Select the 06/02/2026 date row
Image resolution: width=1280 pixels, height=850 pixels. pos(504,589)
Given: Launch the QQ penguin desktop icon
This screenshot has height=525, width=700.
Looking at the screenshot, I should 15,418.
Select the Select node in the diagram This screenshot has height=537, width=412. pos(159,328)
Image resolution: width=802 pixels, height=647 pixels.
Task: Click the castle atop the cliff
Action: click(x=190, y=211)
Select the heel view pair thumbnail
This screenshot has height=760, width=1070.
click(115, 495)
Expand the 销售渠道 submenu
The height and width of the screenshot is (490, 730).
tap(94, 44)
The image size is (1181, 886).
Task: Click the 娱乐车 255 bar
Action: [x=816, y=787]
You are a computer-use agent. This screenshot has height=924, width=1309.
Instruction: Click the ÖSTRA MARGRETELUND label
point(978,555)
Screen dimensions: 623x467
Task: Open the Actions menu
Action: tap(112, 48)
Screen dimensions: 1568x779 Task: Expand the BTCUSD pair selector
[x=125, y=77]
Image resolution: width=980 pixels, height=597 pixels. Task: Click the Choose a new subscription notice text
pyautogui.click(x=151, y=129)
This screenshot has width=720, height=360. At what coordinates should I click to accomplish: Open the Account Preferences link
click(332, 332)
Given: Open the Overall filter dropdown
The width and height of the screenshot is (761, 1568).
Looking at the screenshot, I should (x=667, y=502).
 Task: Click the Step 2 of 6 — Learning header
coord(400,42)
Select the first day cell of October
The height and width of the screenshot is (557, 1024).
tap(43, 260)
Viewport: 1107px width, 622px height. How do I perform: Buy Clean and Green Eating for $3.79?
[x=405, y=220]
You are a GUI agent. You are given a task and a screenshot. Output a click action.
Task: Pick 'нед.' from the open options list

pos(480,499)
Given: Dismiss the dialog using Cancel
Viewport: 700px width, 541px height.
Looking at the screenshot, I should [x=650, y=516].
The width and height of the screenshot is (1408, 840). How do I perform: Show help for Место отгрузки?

WORK REQUIRED
A count alone is required. How many lines in the entries contain the string "agent"?

SOLUTION FOR THIS TASK
2